I think it is amazing that we don't all have the same back grounds, education and knowledge so consequently we all inhabit the same plane of existence with vastly different concepts, views, and perceptions of the world we live in. When you understand this concept you can see why some people may seem narrow minded, or cling so defensively to wrong, misguided, or skewed perceptions of the world. Because to them it is their world, what they believe to be true, what they know, and it is hard sometimes to back up and say "I might be mistaken." "Maybe I'm wrong!" "Maybe what I believe and was taught is not what really happened?"

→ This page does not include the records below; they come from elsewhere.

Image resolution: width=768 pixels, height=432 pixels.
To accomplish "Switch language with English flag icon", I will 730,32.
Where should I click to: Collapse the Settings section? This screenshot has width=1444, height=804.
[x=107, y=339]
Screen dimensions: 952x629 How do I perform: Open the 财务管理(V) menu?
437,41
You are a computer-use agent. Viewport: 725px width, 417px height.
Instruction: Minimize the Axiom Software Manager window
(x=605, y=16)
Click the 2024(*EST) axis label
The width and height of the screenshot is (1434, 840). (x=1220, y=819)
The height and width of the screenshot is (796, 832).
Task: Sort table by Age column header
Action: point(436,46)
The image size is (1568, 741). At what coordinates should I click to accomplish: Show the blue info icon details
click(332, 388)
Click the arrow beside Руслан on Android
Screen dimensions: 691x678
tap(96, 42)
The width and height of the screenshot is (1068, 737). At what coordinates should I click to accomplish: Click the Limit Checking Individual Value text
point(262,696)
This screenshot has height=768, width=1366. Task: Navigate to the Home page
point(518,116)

Maybe my fascination with history is the result of years of finding out that other things existed that I was unaware of. Maybe I got tired of being surprised and decided to ask questions and read books to determine my own truth and beliefs about this world we live in. I also through the years have become a big proponent of knowing why do you believe what you believe?
Because somebody told you? You saw it? You where there? You read about it in a book? You saw a movie about it sometime somewhere? That's how you were raised?
What do you believe? Why do you believe it?
What do you truly know is real and concrete? Beyond reproach?
What have you researched and discovered on your own?
I know the more I learn the more I find that I don't know. The more questions I get.
The old adage goes: "Ignorance Is Bliss."
When I was first leaning things I thought this meant that those that don't know and don't question things and don't get disappointed by the truths they discover are more blissful because they don't know and don't care.
I have learned a shit load of stuff since I came out of the woods in 1979. I learned things growing up in the woods that city people don't have a clue about. When I go camping or get to hike through the woods it brings back a plethora of memories from my childhood and hiking and riding horses through the woods as a boy.
As I have gotten older and wiser I realize the more I learn the more I don't know. The more I don't know the more ignorant I am becoming. The more I learn and become ignorant the more blissful it becomes.
Change the things you can and be wise enough to know the difference! Amen.
1 comments:
Nice post, Thomas! And exactly! I was raised in a little midwest town with three TV channels, but luckily I had KZ-93 radio and the Weekender and teen mags to keep me music informed, at least to some extent. And then I married military and moved ... everywhere. What an eye opener! I also read a lot of history. Very important to look outside your own world.